When should you use an "undo" (delayed trigger)?

For anything that you can't reasonably recover from if you get it wrong. Delete, submit, etc.


Really? Don't we want to warn them first before they do something stupid?

Here's the rationale in a nutshell, based on large amounts of evidence (small example here if you're interested, but Google "habituation HCI"):

  1. The vast majority of people intend to do what they do. We therefore want to facilitate what they want as smoothly as possible by not putting barriers in their way.

  2. People are creatures of habit. If they see regular dialogues come up with "OK" in them, they will soon be hitting OK for every dialogue without thinking. Like merry leprechauns. One day, they will therefore hit an "OK" by mistake. And by then it's too late. Better therefore to provide those people who make that rare mistake with a way to reverse it.

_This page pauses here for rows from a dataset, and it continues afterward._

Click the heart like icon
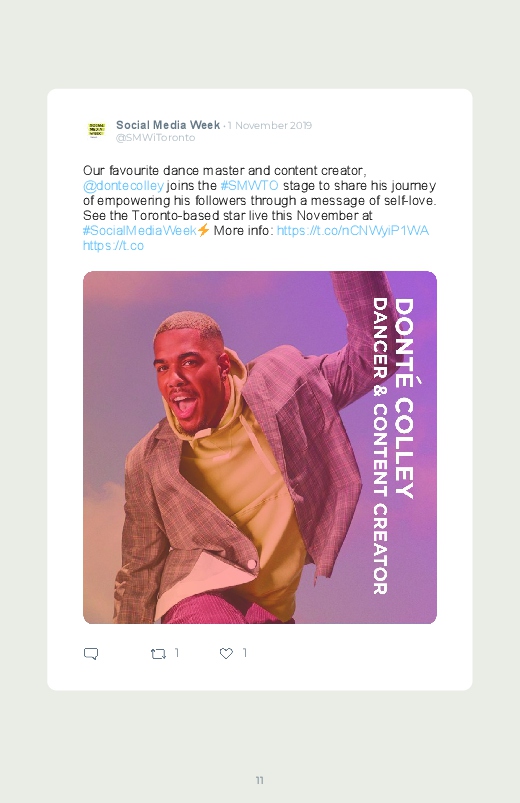Image resolution: width=520 pixels, height=803 pixels. (x=226, y=653)
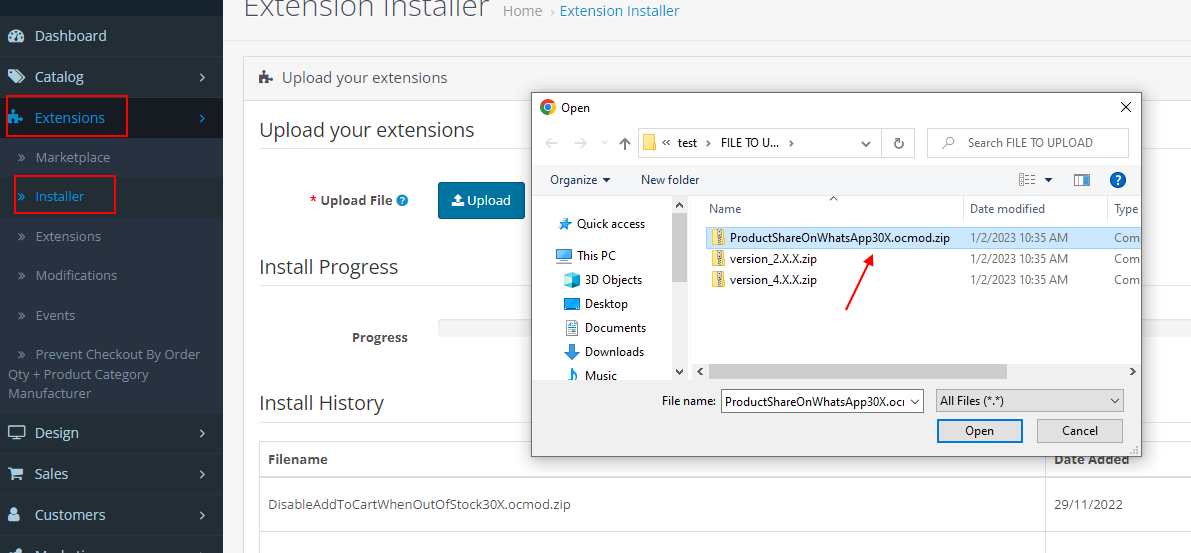Go up one folder level
1191x553 pixels.
[x=625, y=143]
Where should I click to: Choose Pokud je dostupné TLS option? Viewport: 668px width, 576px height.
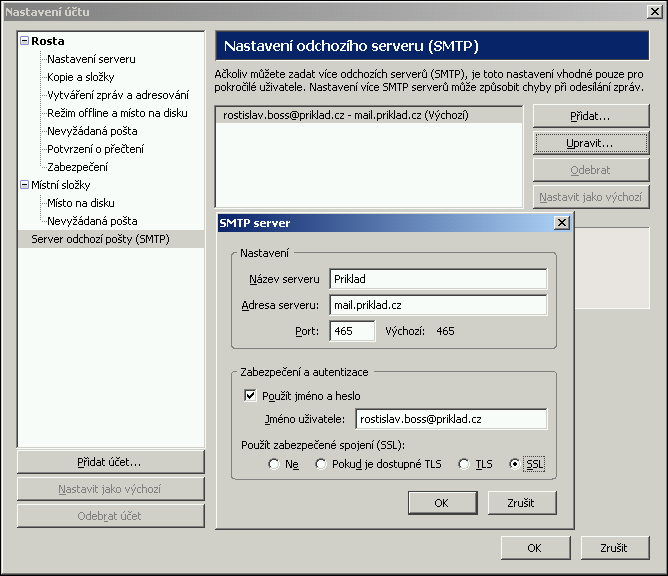pyautogui.click(x=320, y=464)
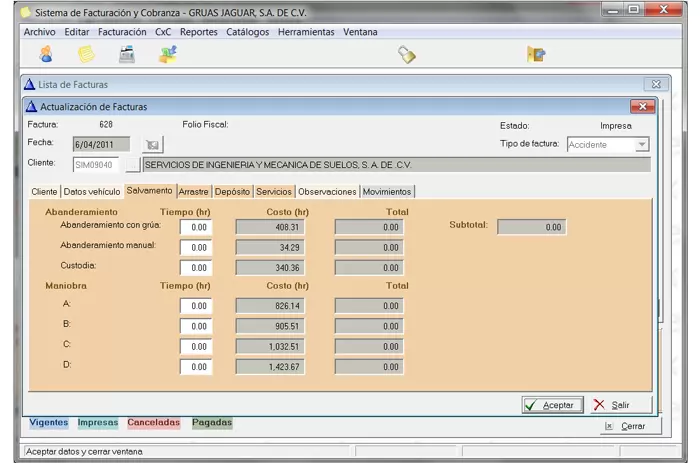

(It follows from the above that if you can avoid habituating people to ignore dialogues in this way, then if you ever need them to read one you will meet with more success.)

How about we have a dialogue that has "cancel" as the default?

That's a stupid idea that violates points 1.


Also note Undo is part of a family of interaction design techniques that are guided by a version of the "80/20 principle": don't annoy the majority of people for the sake of the minority.